I would argue that there is a fourth solution which is a variation on your third solution:
Create Table Posts
(
id ...
, title ...
)
Create Table Tags
(
name varchar(30) not null primary key
, ...
)
Create Table PostTags
(
PostId ...
, TagName varchar(30) not null
, Constraint FK_PostTags_Posts
Foreign Key ( PostId )
References Posts( Id )
, Constraint FK_PostTags_Tags
Foreign Key ( TagName )
References Tags( Name )
On Update Cascade
On Delete Cascade
)
Notice that I'm using the tag name as the primary key of the Tags table. In this way, you can filter on certain tags without the extra join to the Tags table itself. In addition, if you change a tag name, it will update the names in the PostTags table. If changing a tag name is a rare occurrence, then this shouldn't be a problem. If changing a tag name is a common occurrence, then I would go with your third solution where you use a surrogate key to reference the tag.
I personally favour solution #3.
I don't agree that solution #1 is easier to mantain.
Think of the situation where you have to change the name of a tag.
Solution #1:
UPDATE posts SET tag = REPLACE(tag, "oldname", "newname") WHERE tag LIKE("%oldname%")
Solution #3:
UPDATE tags SET tag = "newname" WHERE tag = "oldname"
The first one is way heavier.
Also you have to deal with the commas when deleting tags (OK, it's easily done but still, more difficult that just deleting one line in the taggings table)
As for solution #2... is neither fish nor fowl
I think that SO uses solution #1. I'd go with either #1 or #3.
One thing to consider is if you have several thing that you can tag (e.g. adding tags to both post and products, for example). This may affect database solution.
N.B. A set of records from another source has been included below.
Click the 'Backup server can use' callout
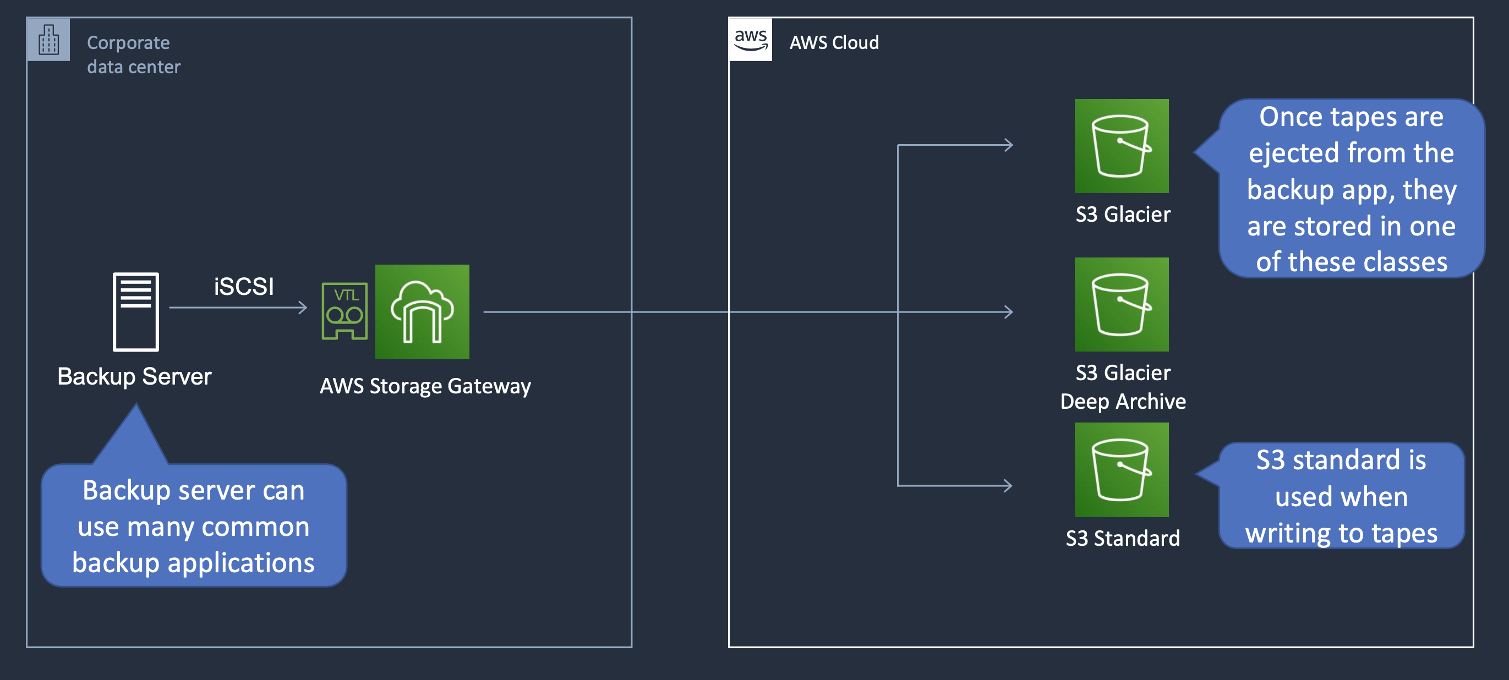This screenshot has width=1509, height=680. tap(193, 526)
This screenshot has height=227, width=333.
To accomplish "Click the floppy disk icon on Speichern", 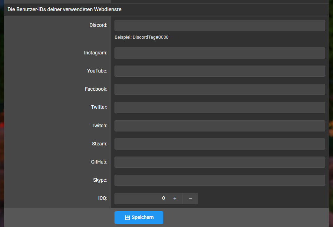I will click(127, 218).
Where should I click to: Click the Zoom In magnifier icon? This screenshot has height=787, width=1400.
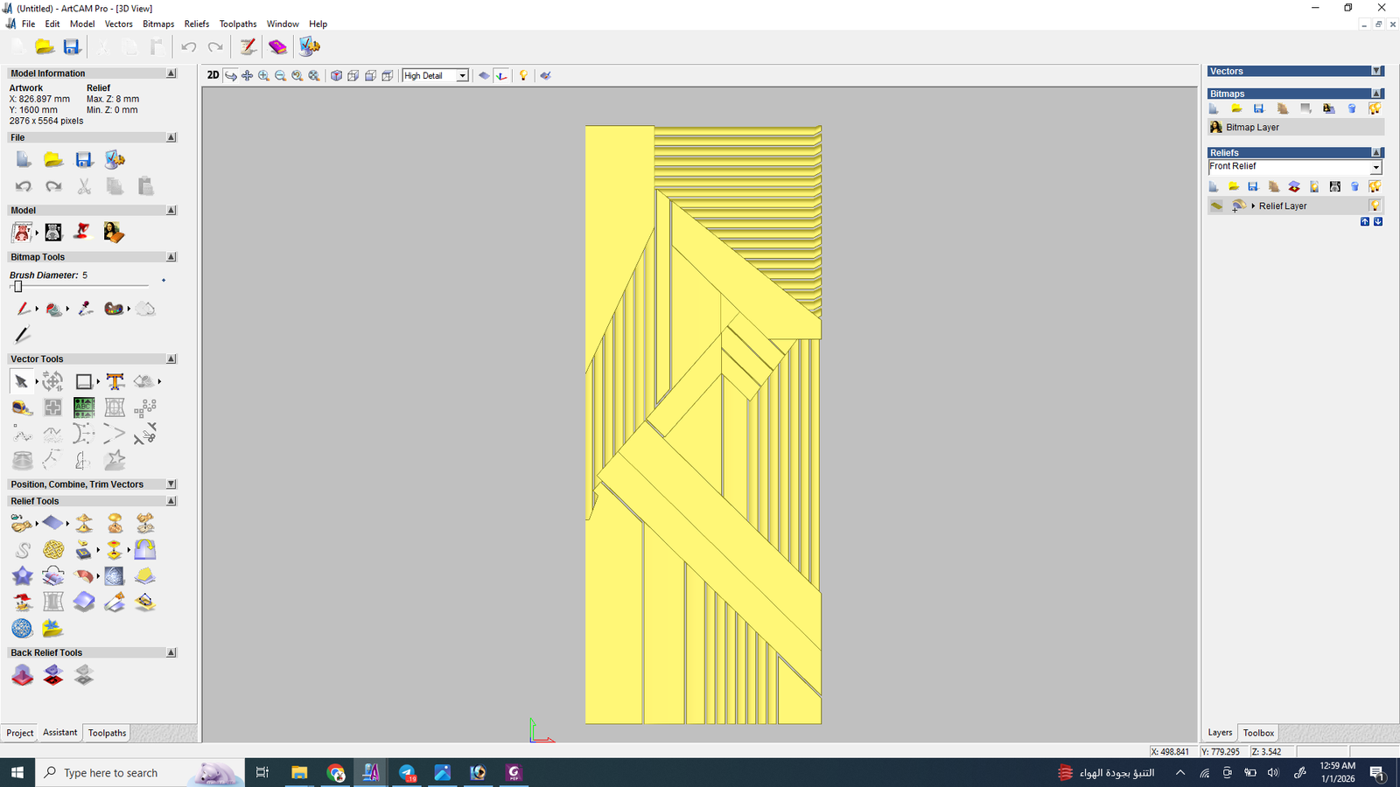(263, 76)
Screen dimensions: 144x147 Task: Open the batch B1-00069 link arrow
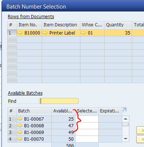point(20,132)
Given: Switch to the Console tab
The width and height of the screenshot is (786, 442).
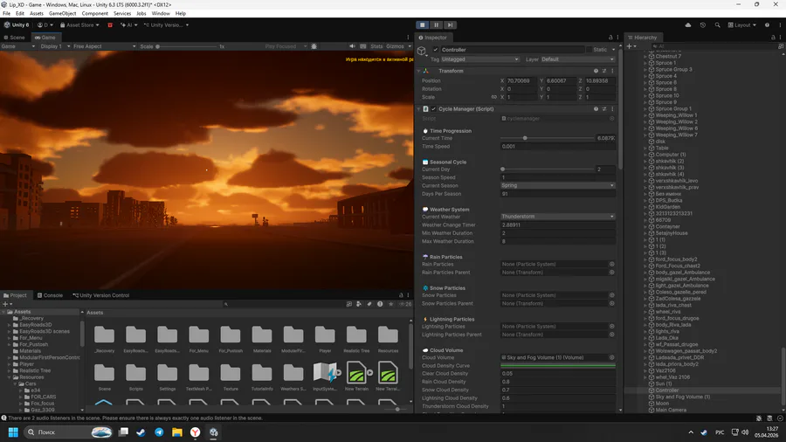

Well I have the same doubt I adopted the third solution for my website. I know there is another way for dealing with this problem of variable-length tuples which consists in using columns as rows in this way you will have some information identifying the tuple redudant and the varying ones organized one for each row.
+--------+-------+-------------------------------------+
| postId | label | value |
+--------+-------+-------------------------------------+
| 1 | tag |C++ |
+--------+-------+-------------------------------------+
| 1 | tag |search |
+--------+-------+-------------------------------------+
| 1 | tag |code |
+--------+-------+-------------------------------------+
| 1 | title | Why is a raven like a writing desk? |
+--------+-------+-------------------------------------+
This is really bad but sometimes it's the only feasible solution, and it's very far from the relational approach.